Since at least 2008, the EPA has been over-reliant on the industries they are charged with regulating, which ultimately contributed to the financial crisis and the 2010 Deepwater Horizon oil spill. But once Scott Pruitt was hired by the Trump Administration, a group of experts, who recently published a study under the Environmental Data and Governance Initiative, now fear complete “regulatory capture.”

Regulatory capture takes place when agencies become dominated by the industries they were charged with regulating rather than public interest. In May, reporters weren’t allowed into an EPA summit meeting that discussed chemical contamination of drinking water. Experts point to this as a warning sign of a particular industry capturing the EPA. How do they know it’s being captured by industry? According to David Moss and Daniel Carpenter of Harvard, an agency has been captured if its actions have been “directed away from the public interest and toward the interest of the regulated industry” by “intent and action of industries and their allies.”

The mission of the EPA is to “protect human health and the environment.” However, Pruitt has protected the interests of harmful industries such as petrochemicals and coal since his first day at the EPA while rarely speaking to the effects these industries have on the environment and public health. The Conversation notes he has even commented that regulators exist “to give certainty to those that they regulate,” and should be committed to “enhanc(ing) economic growth.”

So what will Pruitt’s actions mean for the environment and public health? For example, when Pruitt refused to ban insecticides last year, he put farm workers and children in danger of developmental delays and autism spectrum disorder. When he revoked the Clean Power Plan and relaxed fuel-efficiency standards, he put the entire nation’s health at risk due to the negative health effects of greenhouse gas emissions. The list goes on, but one fact remains true in each case: regulated industries had an “active hand” in these decisions. Pruitt has met with representatives of the industries he’s tasked with regulating 25 times more often than he’s met with environmental agencies.

Pruitt has direct connections to the industries that are actively controlling the EPA’s regulations. Nancy Beck is the EPA’s deputy assistant administrator of the Office of Chemical Safety and Pollution Prevention, and also happens to be a former executive at the American Chemistry Council. Beck is just one in a long list of EPA senior officials who have ties to the industries they are now tasked with regulating. Other notable examples are Deputy Administrator Andrew Wheeler—a former coal industry lobbyist—and Senior Deputy General Counsel Erik Baptist, a former senior counsel at the American Petroleum Institute.

These ties reveal corporate lobbyists are directly impacting the EPA’s decisions. For example, the decision to overturn the Clean Power Plan as well as the decision to withdraw from the Paris climate accord were moves recommended by coal magnate Robert Murray in his Action Plan for the Administration. Emails between Pruitt and Murray have been documented, as well as Pruitt’s visits with multiple corporate officials as they worked together to take down the Clean Power Plan.

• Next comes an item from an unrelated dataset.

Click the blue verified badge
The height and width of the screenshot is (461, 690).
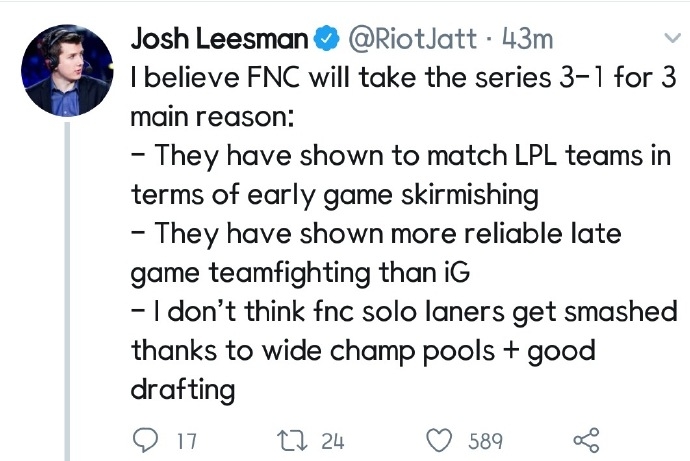pos(326,40)
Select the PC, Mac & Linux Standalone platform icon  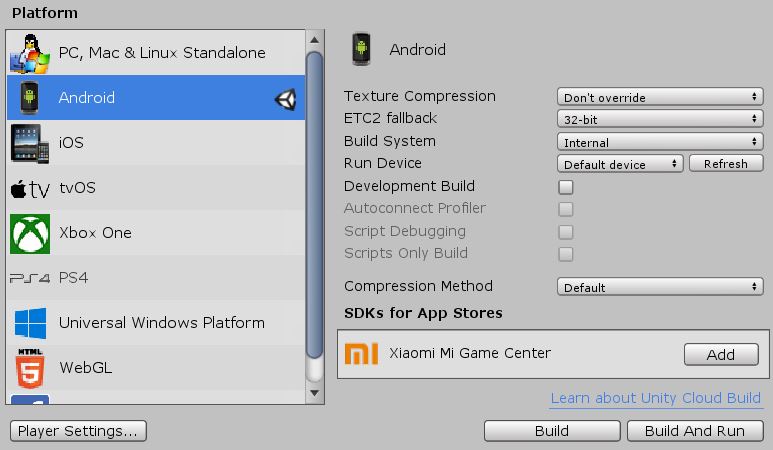pos(30,53)
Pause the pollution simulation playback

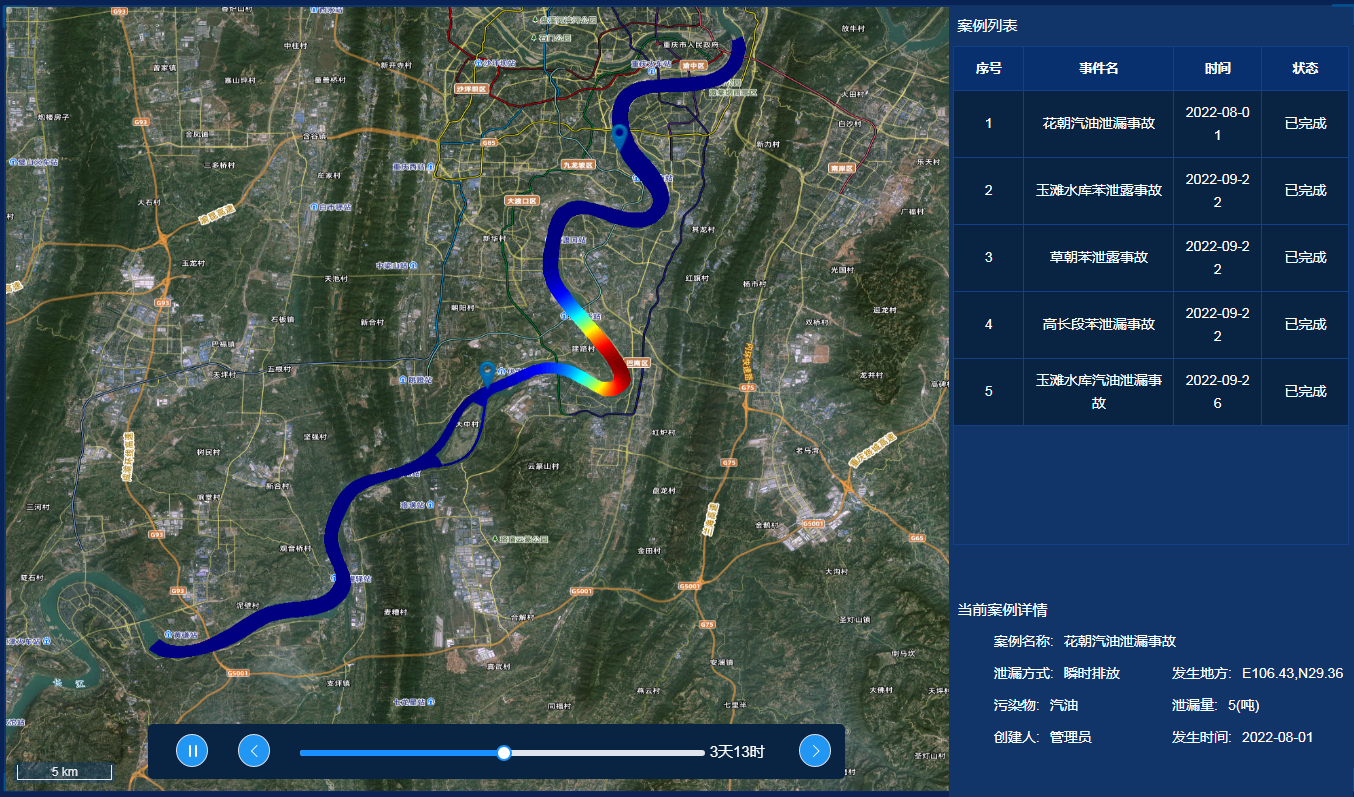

Not only is Pruitt working directly with industries and their corporate lobbyists, he is also silencing those in the EPA who disagree with these actions. According to The Conversation, EPA employees have been “threatened by budget cuts, buyouts and retribution against disloyal staff and leakers.” Pruitt has even limited the scientific research that the agency can rely on when they write environmental regulations. However, the EPA Science Advisory Board voted to do a review of Pruitt’s controversial, and corrupt, proposals—including the scientific justifications behind them. Despite these efforts, the current administration will stand behind Pruitt and every cooperation he is representing. Our only hope for the protection of the environment and public health is the midterm elections and the 2020 presidential election.